WESTMINSTER, Md. — During the surge of COVID-19 cases in Carroll County earlier this month, Sheriff Jim DeWees said his department saw an unprecedented increase in the number of personnel and detention center inmates testing positive for the virus.

As a result, DeWees authorized an hourly hazard pay incentive “so deputies would take proactive health measures while off so they can make sure they are coming to work healthy,” he told Carroll County commissioners Thursday.

The sheriff authorized an additional $5 per hour for regular hours scheduled and worked by deputies at the detention center during the Jan. 6-19 pay period.

The sheriff said he expected the incentive pay to cost a maximum of $31,000 and planned to cover the cost through the sheriff’s office regular operating budget. On Thursday, he asked the commissioners for federal COVID-19 relief funds to be used for the “emergency expenditure.”

DeWees said the situation amounts to an emergency because, in addition to being exposed to COVID-19 every day, deputies are at a disadvantage entering housing units when dressed in full personal protective equipment, or PPE, attire, adding risk to their job.

Commissioners approved the request Thursday to allocate $31,000 of the county’s Fiscal Recovery Funds program money to cover the hazard pay authorized by the sheriff.

“This is well within the parameters of the FRF funding,” Commissioner Stephen Wantz, R-District 1, said. “Moving forward there will be additional money that we can be putting toward efforts such as this.”

The Fiscal Recovery Funds program is part of the federal American Rescue Plan, scheduled to deliver $350 billion to state, local and tribal governments across the country to support the response to and recovery from the COVID-19 public health emergency.

Carroll County will receive a direct federal award of $32,718,855 in two allocations. The first was received in May 2021 and the second is expected in May 2022.

Throughout the COVID-19 pandemic, the sheriff’s office has provided personal protective equipment and related supplies to employees and inmates in the detention center, according to Vicky McDonald, director of administrative services for the sheriff’s office.
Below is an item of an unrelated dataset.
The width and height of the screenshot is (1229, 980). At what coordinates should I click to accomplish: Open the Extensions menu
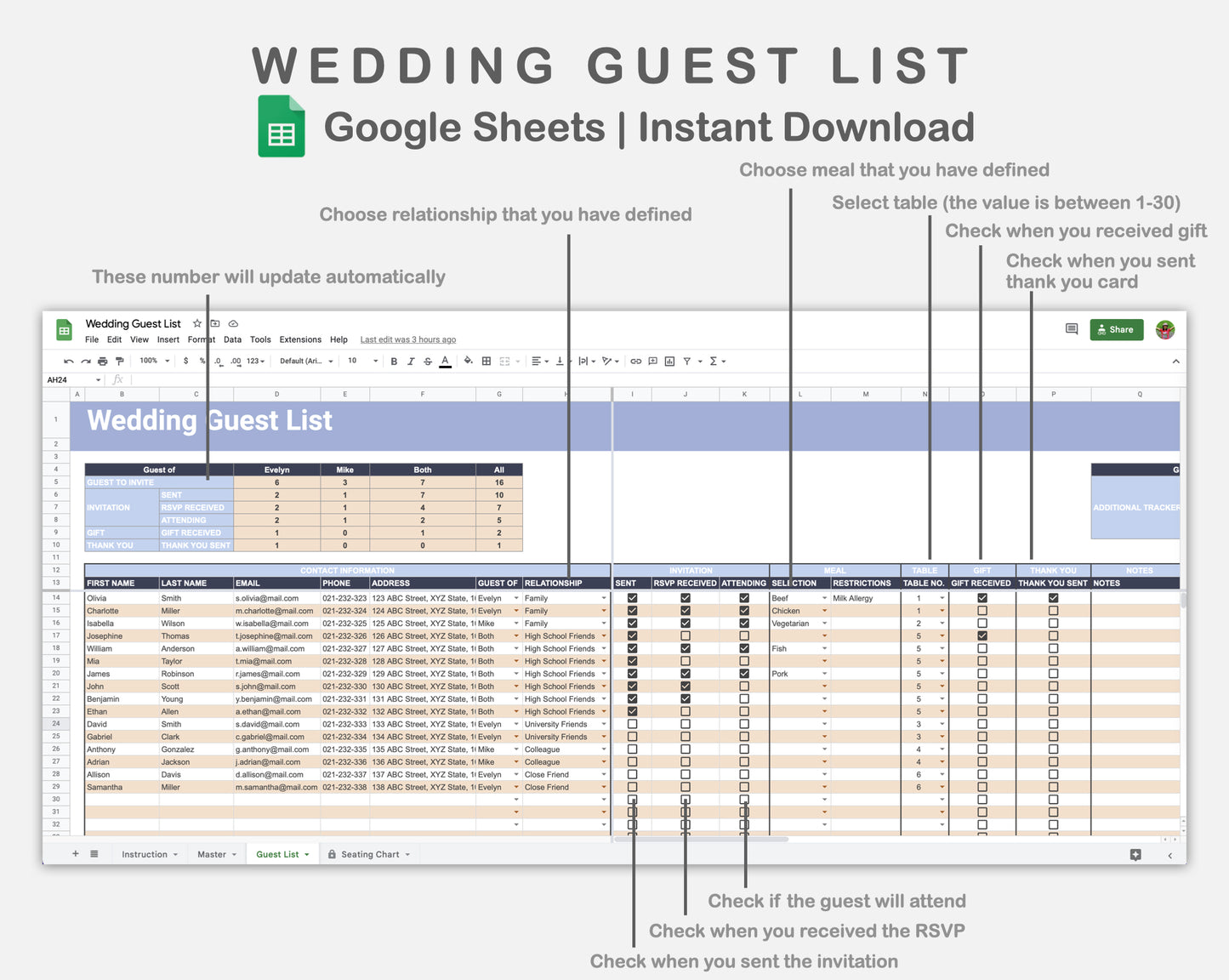coord(299,339)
The sheriff’s office has also conducted testing in order to stop the spread of the virus and proactively manage operations and shift coverage as needed.

“Between Jan. 1 through the 19th we tested around 90 employees and several of their family members, with 24 employees and six family members testing positive,” DeWees said. Within that period, 36 inmates also tested positive.

The sheriff’s office offers vaccinations at the detention center to any inmate or staff, DeWees said, and the inmate population is currently 80% vaccinated.

“The positive COVID cases within the detention center were a majority asymptomatic and those who had symptoms weren’t severe,” DeWees said.

As of Thursday, six deputies and two civilian employees had tested positive, according to the sheriff.

Separate housing units have been set up to quarantine and isolate inmates that are COVID positive.

Deputies regularly check on and communicate with those inmates, and when entering those units “are required to wear full PPE gear, including a gown, gloves and N95 mask,” DeWees said.

The Carroll County Sheriff’s Office is using about 300 gowns, 30 N95 masks and 300 sets of gloves each day in the management of the quarantine housing units.